Per chi nel riciclo del vetro ci crede veramente, ma anche per i più scettici - che magari si chiedono a cosa serva separarlo e raccoglierlo nelle apposite campane- arrivano dati incoraggianti.
Infatti secondo CoReVe (il consorzio nazionale recupero vetro) nel 2012 il tasso di riciclo ha raggiunto il 70,9% (pari, cioè, a 1.568.405 tonnellate). Ponendo il nostro paese più avanti di Francia e Spagna e sempre più vicino a Germania Svizzera.

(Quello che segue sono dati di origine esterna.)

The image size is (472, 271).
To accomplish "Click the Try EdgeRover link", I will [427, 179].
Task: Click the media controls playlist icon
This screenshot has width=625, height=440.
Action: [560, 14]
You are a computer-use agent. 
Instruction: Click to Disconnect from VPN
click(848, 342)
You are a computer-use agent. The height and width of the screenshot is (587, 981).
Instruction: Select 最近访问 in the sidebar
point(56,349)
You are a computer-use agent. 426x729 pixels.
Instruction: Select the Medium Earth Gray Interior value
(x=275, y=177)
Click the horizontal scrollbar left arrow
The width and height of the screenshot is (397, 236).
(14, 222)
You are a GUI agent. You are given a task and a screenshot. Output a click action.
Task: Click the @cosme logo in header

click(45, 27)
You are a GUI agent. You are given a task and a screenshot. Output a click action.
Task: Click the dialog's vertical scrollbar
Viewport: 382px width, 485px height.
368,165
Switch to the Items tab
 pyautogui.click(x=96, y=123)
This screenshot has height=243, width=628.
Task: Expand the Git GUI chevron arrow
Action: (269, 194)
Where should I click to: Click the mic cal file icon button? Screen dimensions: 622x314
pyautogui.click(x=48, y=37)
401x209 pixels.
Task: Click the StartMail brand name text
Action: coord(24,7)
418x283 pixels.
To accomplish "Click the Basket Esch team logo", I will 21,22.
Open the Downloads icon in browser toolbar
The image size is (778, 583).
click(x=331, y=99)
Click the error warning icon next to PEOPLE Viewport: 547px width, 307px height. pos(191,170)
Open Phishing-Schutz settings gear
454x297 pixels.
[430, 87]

Con risultati positivi anche al sud che ha fatto registrare un miglioramento del 7,2%.
Inoltre, grazie al riciclo del vetro, nel 2012 i Comuni italiani hanno avuto un beneficio di 192 milioni di euro e l’industria del vetro ha potuto far a meno di approvvigionarsi di 3,1 milioni di tonnellate di materie prime (di estrazione e di impianti di origine chimica), ha utilizzato una quantità inferiore di energia pari a 3 milioni di barili di petrolio grezzo ed ha emesso una minor quantità di anidride carbonica in atmosfera pari 2 milioni di tonnellate.
Queste evidenze, però sono ulteriormente migliorabili. E adottare sistemi di raccolta “monomateriale”, possibilmente con separazione per colore, potrebbe essere una soluzione interessante, come dimostrano molti esempi dell’Europa Centrale.